Exercise requirements:
Repeat all of the items below, swapping every "computer-use agent" for "screen assistant" and leaving everything else unchanged.

[START OF Recorded data]

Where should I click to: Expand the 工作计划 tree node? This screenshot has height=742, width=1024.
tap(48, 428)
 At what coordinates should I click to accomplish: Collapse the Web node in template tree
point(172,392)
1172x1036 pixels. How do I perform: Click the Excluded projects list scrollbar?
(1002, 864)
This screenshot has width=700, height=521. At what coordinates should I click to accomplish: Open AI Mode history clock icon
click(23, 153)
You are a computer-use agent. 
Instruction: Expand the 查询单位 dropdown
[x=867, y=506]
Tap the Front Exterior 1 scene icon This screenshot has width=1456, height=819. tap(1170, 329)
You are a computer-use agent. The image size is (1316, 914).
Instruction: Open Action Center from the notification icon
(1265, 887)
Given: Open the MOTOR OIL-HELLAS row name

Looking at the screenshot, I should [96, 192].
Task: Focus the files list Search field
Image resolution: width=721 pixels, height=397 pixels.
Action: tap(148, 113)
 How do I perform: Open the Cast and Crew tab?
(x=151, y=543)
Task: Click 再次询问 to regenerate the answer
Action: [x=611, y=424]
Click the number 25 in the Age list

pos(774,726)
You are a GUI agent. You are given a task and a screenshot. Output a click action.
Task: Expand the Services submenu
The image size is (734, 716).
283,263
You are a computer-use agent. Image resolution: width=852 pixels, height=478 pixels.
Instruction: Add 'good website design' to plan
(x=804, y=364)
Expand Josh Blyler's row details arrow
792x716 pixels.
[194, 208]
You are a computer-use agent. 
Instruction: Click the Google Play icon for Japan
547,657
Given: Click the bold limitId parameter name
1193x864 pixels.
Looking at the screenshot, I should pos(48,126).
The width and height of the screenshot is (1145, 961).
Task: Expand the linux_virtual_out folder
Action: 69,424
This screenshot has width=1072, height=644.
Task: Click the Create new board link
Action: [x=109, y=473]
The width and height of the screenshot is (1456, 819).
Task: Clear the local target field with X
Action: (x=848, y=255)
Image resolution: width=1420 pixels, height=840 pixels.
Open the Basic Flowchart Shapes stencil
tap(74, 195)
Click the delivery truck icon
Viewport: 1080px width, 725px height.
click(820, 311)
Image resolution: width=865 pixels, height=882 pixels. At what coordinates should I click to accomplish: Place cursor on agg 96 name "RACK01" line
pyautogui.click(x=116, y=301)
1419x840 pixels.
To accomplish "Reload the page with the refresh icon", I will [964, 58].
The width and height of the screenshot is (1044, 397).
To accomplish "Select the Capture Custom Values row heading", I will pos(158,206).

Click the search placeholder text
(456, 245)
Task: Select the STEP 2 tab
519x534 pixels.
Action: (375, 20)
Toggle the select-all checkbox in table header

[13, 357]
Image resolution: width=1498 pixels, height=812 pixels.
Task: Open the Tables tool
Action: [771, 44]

[END OF Recorded data]

Exercise output:
Where should I click to: Expand the 工作计划 tree node? This screenshot has height=742, width=1024.
tap(48, 428)
 At what coordinates should I click to accomplish: Collapse the Web node in template tree
point(172,392)
1172x1036 pixels. How do I perform: Click the Excluded projects list scrollbar?
(1002, 864)
This screenshot has width=700, height=521. At what coordinates should I click to accomplish: Open AI Mode history clock icon
click(23, 153)
You are a screen assistant. 
Instruction: Expand the 查询单位 dropdown
[x=867, y=506]
Tap the Front Exterior 1 scene icon This screenshot has width=1456, height=819. tap(1170, 329)
You are a screen assistant. The image size is (1316, 914).
Instruction: Open Action Center from the notification icon
(1265, 887)
Given: Open the MOTOR OIL-HELLAS row name

Looking at the screenshot, I should [96, 192].
Task: Focus the files list Search field
Image resolution: width=721 pixels, height=397 pixels.
Action: tap(148, 113)
 How do I perform: Open the Cast and Crew tab?
(x=151, y=543)
Task: Click 再次询问 to regenerate the answer
Action: [x=611, y=424]
Click the number 25 in the Age list

pos(774,726)
You are a GUI agent. You are given a task and a screenshot. Output a click action.
Task: Expand the Services submenu
The image size is (734, 716).
283,263
You are a screen assistant. Image resolution: width=852 pixels, height=478 pixels.
Instruction: Add 'good website design' to plan
(x=804, y=364)
Expand Josh Blyler's row details arrow
792x716 pixels.
[194, 208]
You are a screen assistant. 
Instruction: Click the Google Play icon for Japan
547,657
Given: Click the bold limitId parameter name
1193x864 pixels.
Looking at the screenshot, I should pos(48,126).
The width and height of the screenshot is (1145, 961).
Task: Expand the linux_virtual_out folder
Action: 69,424
This screenshot has width=1072, height=644.
Task: Click the Create new board link
Action: [x=109, y=473]
The width and height of the screenshot is (1456, 819).
Task: Clear the local target field with X
Action: (x=848, y=255)
Image resolution: width=1420 pixels, height=840 pixels.
Open the Basic Flowchart Shapes stencil
tap(74, 195)
Click the delivery truck icon
Viewport: 1080px width, 725px height.
click(820, 311)
Image resolution: width=865 pixels, height=882 pixels. At what coordinates should I click to accomplish: Place cursor on agg 96 name "RACK01" line
pyautogui.click(x=116, y=301)
1419x840 pixels.
To accomplish "Reload the page with the refresh icon", I will [964, 58].
The width and height of the screenshot is (1044, 397).
To accomplish "Select the Capture Custom Values row heading", I will pos(158,206).

Click the search placeholder text
(456, 245)
Task: Select the STEP 2 tab
519x534 pixels.
Action: (375, 20)
Toggle the select-all checkbox in table header

[13, 357]
Image resolution: width=1498 pixels, height=812 pixels.
Task: Open the Tables tool
Action: [771, 44]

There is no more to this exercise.